Results of Crafty 22.0, Sloppy 0.2.0 and Atlanchess 4.1

Discussion of computer chess matches and engine tournaments.

Moderator: Ras

Tony Thomas

Re: Results of Crafty 22.0, Sloppy 0.2.0 and Atlanchess 4.1

Post by Tony Thomas »

Michael Sherwin wrote:
ilari wrote:
Tony Thomas wrote:Sloppy did perform better, but not as well as I expected. The author had said that it would perform much better at my time controls, but I didnt observe anything that spectacular. Still a very good engine over all.
Thanks for testing the new Sloppy. I have to say I'm a bit surprised as well. Sure, I only tested your time control with a couple hundred games (mostly against Bugchess), but the results looked pretty conclusive.

To be sure, I just ran another test (1 min + 1 sec increment) against Sloppy 0.1.1, and this happened: Match Sloppy-0.2.0 vs. Sloppy-0.1.1: final score 46-20-34. I do all my testing in 64-bit Linux using Xboard as the GUI.

Could you give some info about your testing, mainly operating system, 32-bit or 64-bit, GUI (Arena, Winboard, etc.), GUI settings (pondering, show thinking) and Sloppy's configuration (hash size, opening book, egbbs). Then I might be able to reproduce your results better.
I have found out the hard way, that testing two versions of the same engine against each other can be very misleading. The newer 'better' version can even be worse overall. And just because the new version kills a particular engine, worse than it has ever done before does not mean that it will play better against a weaker engine.

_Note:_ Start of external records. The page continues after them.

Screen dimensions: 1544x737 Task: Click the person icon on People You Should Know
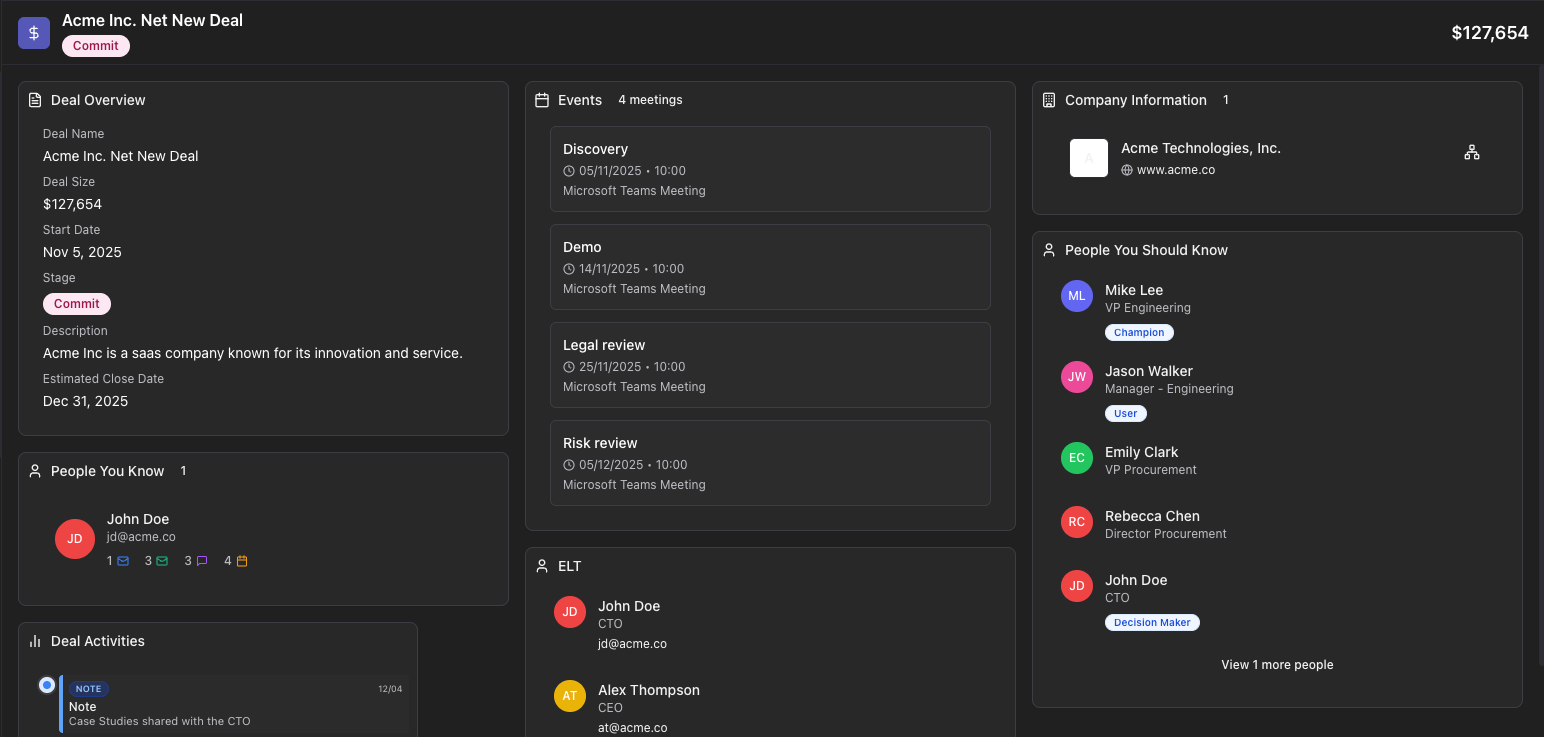click(x=1048, y=249)
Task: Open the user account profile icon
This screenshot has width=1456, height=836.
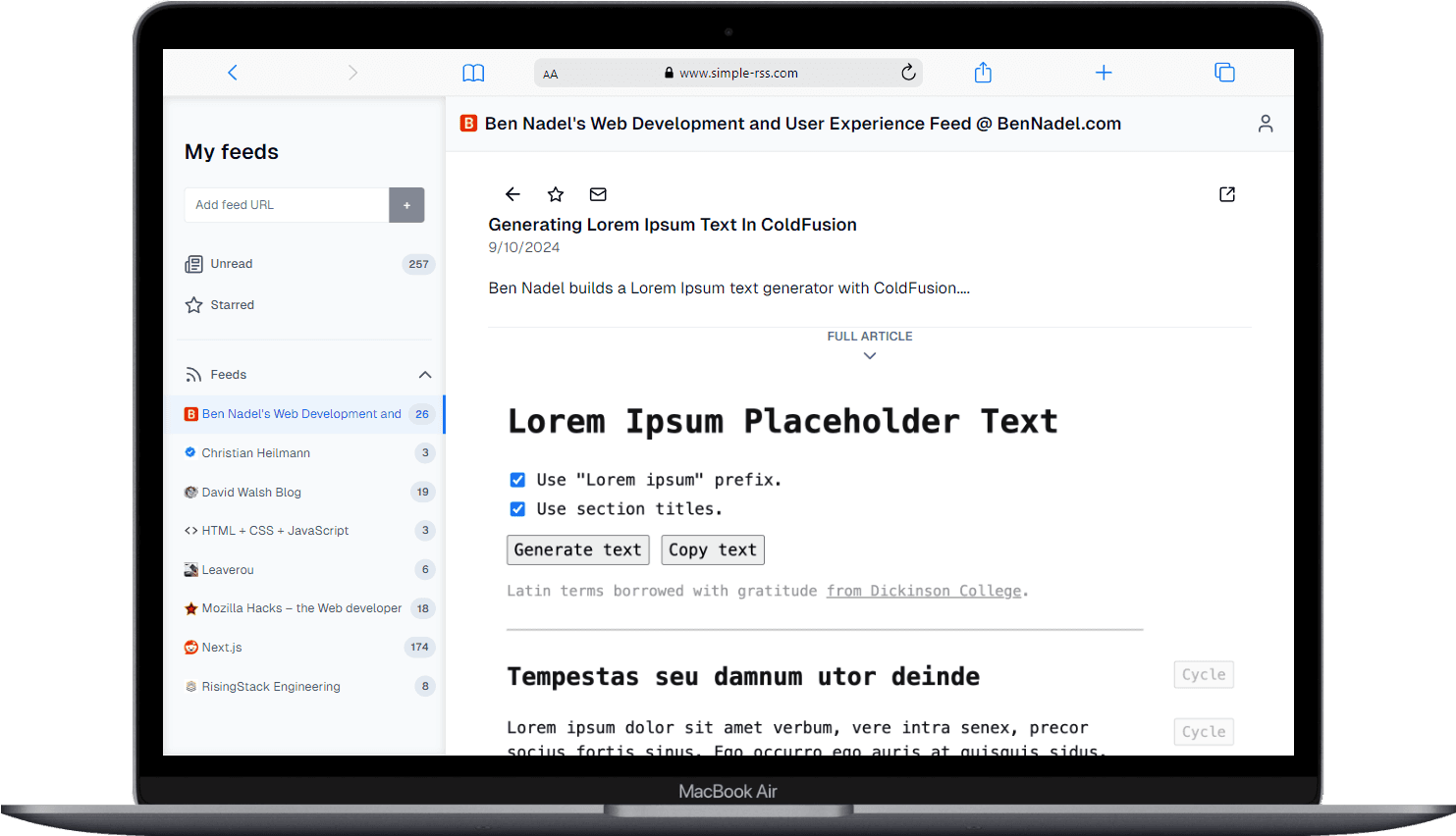Action: pyautogui.click(x=1266, y=124)
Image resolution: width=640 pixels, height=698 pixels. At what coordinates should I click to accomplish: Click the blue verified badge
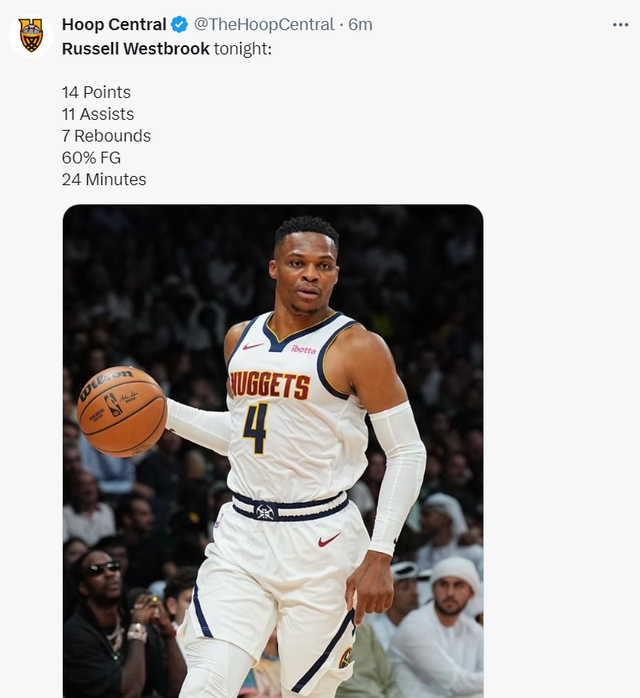(179, 24)
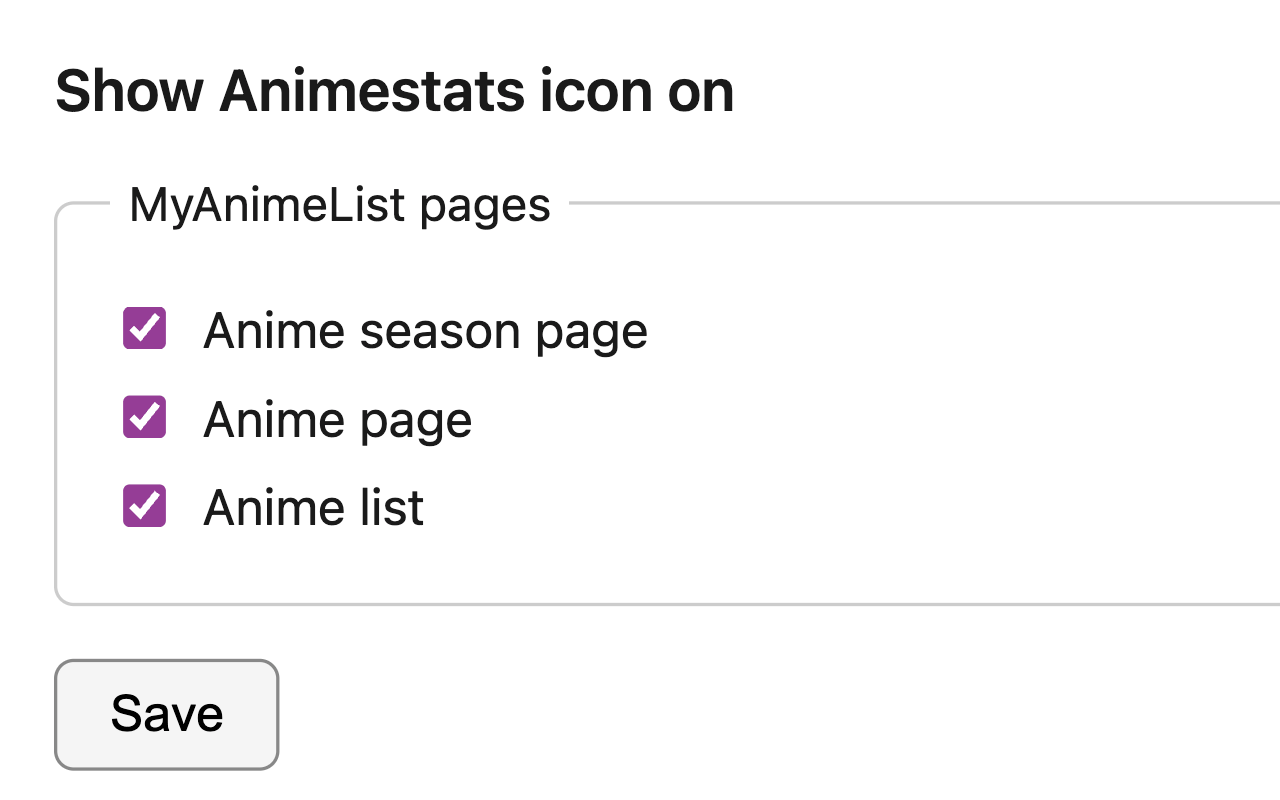Click the word "Save" on the button
The height and width of the screenshot is (800, 1280).
point(166,714)
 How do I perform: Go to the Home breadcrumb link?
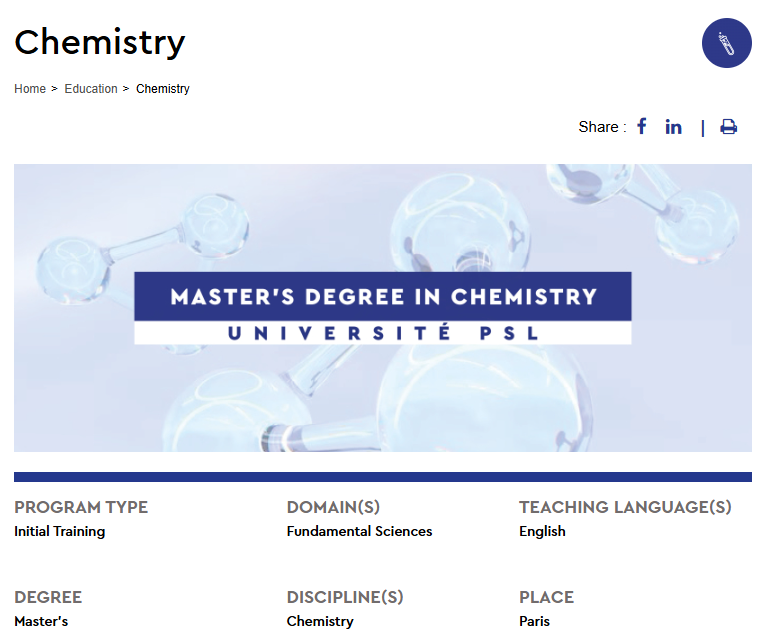(x=30, y=89)
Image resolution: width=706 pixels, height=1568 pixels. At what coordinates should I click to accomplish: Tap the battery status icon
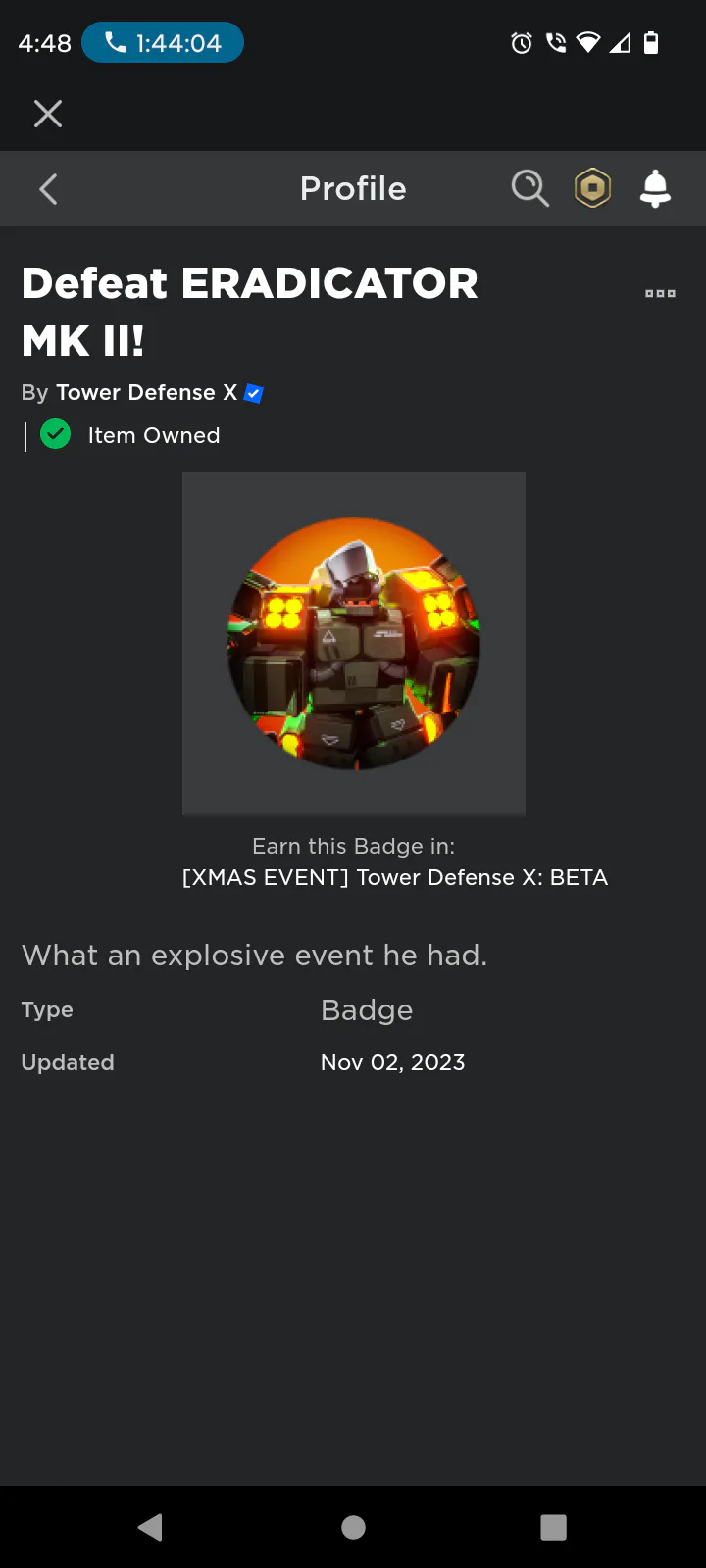point(651,43)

Lots of games against alot of opponents is what is needed. If there is no time for that then I suggest a gauntlet of 100 games against 50 engines. And run it twice. If the score differs much between the two gauntlets then run it again.
It is also possible that with such high error bars, my test results are inconclusive. By testing Romi, I know darn well about engine performing really well against a top engine but rarely drawing a 30 game match against an engine rated 200-300 points.
User avatar
ilari
Posts: 750
Joined: Mon Mar 27, 2006 7:45 pm
Location: Finland

Re: Results of Crafty 22.0, Sloppy 0.2.0 and Atlanchess 4.1

Post by ilari »

Michael Sherwin wrote:I have found out the hard way, that testing two versions of the same engine against each other can be very misleading. The newer 'better' version can even be worse overall. And just because the new version kills a particular engine, worse than it has ever done before does not mean that it will play better against a weaker engine.

Lots of games against alot of opponents is what is needed. If there is no time for that then I suggest a gauntlet of 100 games against 50 engines. And run it twice. If the score differs much between the two gauntlets then run it again.
I'm aware of this. I have tested the new Sloppy with thousands of games against various opponents (mostly Crafty, SlowChess, Wildcat, Bugchess and Pseudo). So I have a pretty good idea of what Sloppy's rating should be on my time controls.

Here's one test I ran last night with Tony's time control: Match Sloppy-0.2.0 vs. Crafty-22.0 JA: final score 48-34-18. I couldn't compile the latest Crafty so I ran Jim Ablett's 32-bit build with wine. Not optimal for Crafty, and it's just 100 games, but still makes me doubt if Crafty really is 75 ELO points stronger than Sloppy.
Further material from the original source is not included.